В день, когда мы укрылись в метро, я, судя по всему, зашел дальше всего. Меня, похоже, подталкивало некое неистовство, истина столь необузданная, что, внезапно сломав хрупкие подпорки ее языка, я заговорил по-французски, — пользуясь теми безрассудными словами, которых никогда даже не касался и которые теперь рушились на нее со всей силой своего безумия. Едва они ее коснулись, я ощутил это почти физически, в ней что-то сломалось. В тот же миг она была у меня отнята, унесена толпой, сорвавшийся с цепи дух которой не только отбросил меня далеко прочь, но и ударил, раздавил, словно мое преступление, обернувшись толпой, в неистовстве стремилось нас навсегда разлучить.
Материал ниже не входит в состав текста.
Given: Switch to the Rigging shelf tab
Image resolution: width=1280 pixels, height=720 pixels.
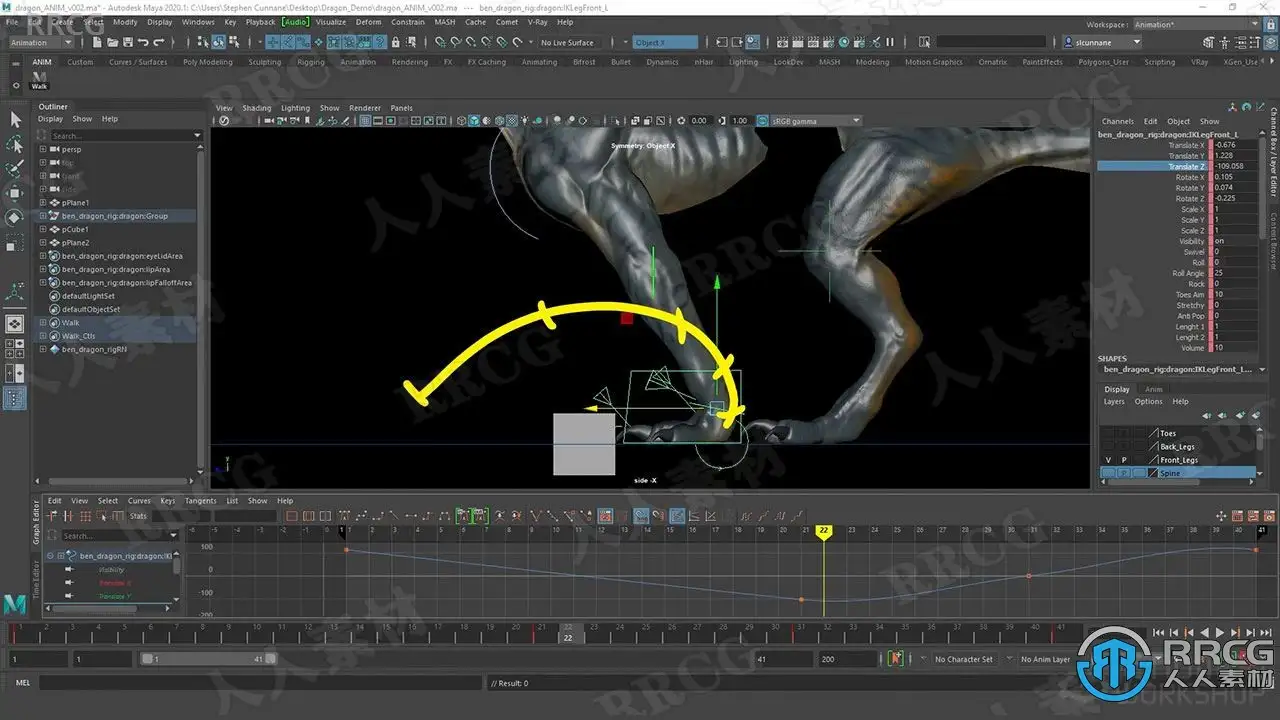Looking at the screenshot, I should pyautogui.click(x=310, y=62).
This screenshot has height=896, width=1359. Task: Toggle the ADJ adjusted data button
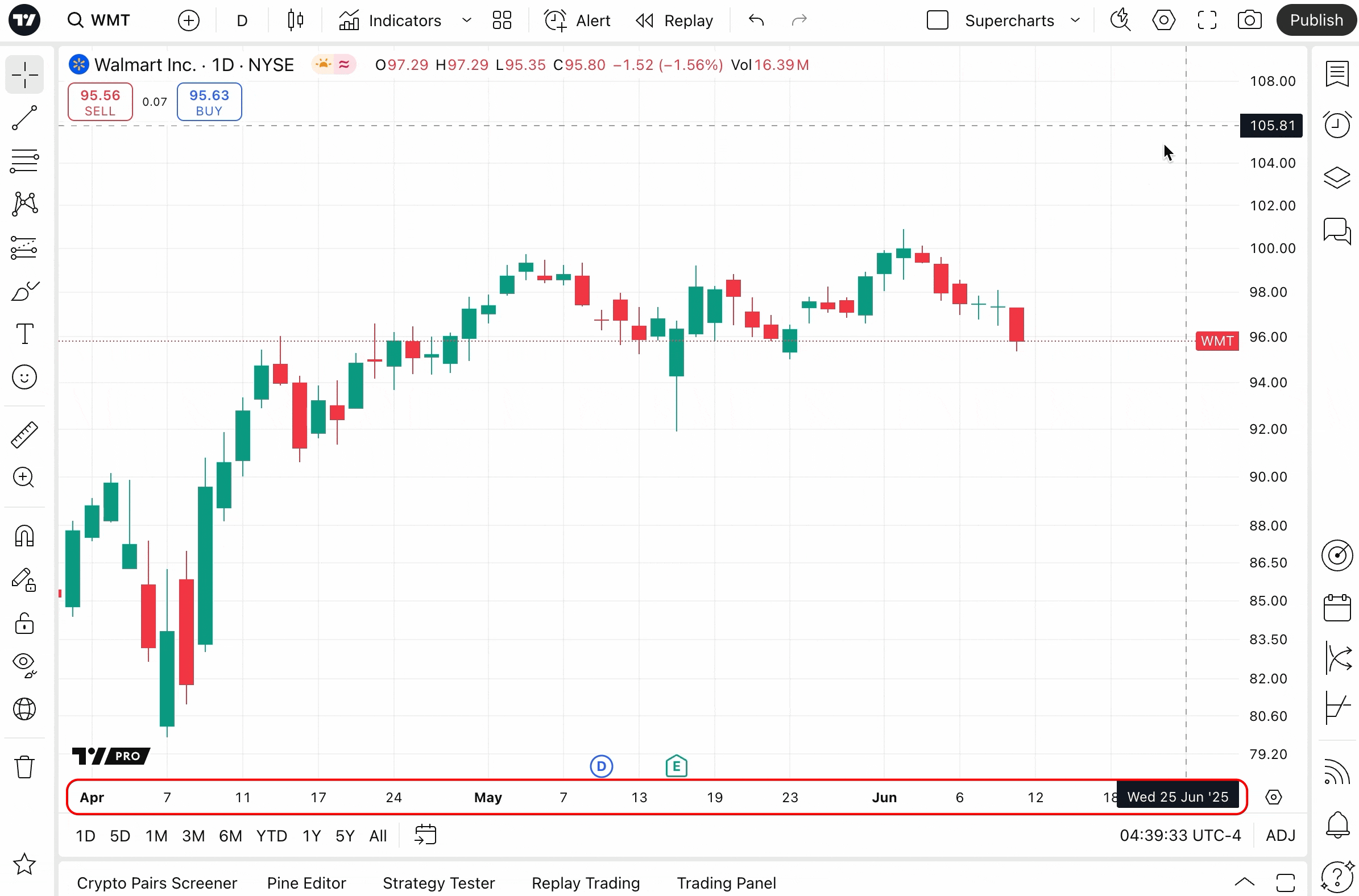[1280, 835]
Днем я не узнал о ней ничего нового (все это случилось около двух). Я работал, фатальная неизбежность работы служила оправданием для любых уверток. Я говорил себе: если сегодня вечером, часам к восьми, ничего не узнаю, смертельно встревожусь, и до поры до времени это заглушало мои тревоги. В министерстве ее не видели, ну да в министерстве никто никого не замечает. В восемь я отправился на поиски, я искал ее по пустым коридорам, заглядывая то в переполненные, то в безлюдные кабинеты. Искал в ресторанчике, где, чтобы ее дождаться, мне пришлось поужинать. Ее домашний телефон так и не отвечал. Тем не менее я отправился к ней домой, решив, что она просто не поднимает трубку. Эта идея меня успокоила, я был действительно уверен, что обнаружу ее в крохотной комнатенке, она ведь оказывалась там всякий раз, когда я приходил. Но дверь, за которой стояла глухая тишина, стала злейшим из моих врагов: откройся она, и я бы поладил с пустынной квартирой, я мог бы обнаружить там следы ее посещения, у меня было бы место, где ее дожидаться, я бы заменил там ее собою и вынудил прийти упорством своего ожидания. С какой горечью вспоминал я о своем отказе здесь жить. Да еще Кристиана, я проклинал ее за то, что она была в деревне и не могла помешать своей матери пропасть. Пропащим был в тот момент и я сам. Безумие мое проистекало уже не из-за беспокойства или заинтересованности в судьбе Натали, а из-за росшего с каждой минутой нетерпения; оно, не довольствуясь какой-либо целью, превращало меня в обреченного на поиски странника, которому нечего искать. Я вернулся к министерству. Никак было не избавиться от идеи, что если ее где-то и искать, то около реки; притягательность эта идея черпала разве что из отсутствия здравого смысла, поскольку самоубийство приводило Натали в ужас. Я оставался там бесконечно долго. Ничего не помню о простоявшем столько часов на мосту человеке. Ночь, кажется, была кромешной.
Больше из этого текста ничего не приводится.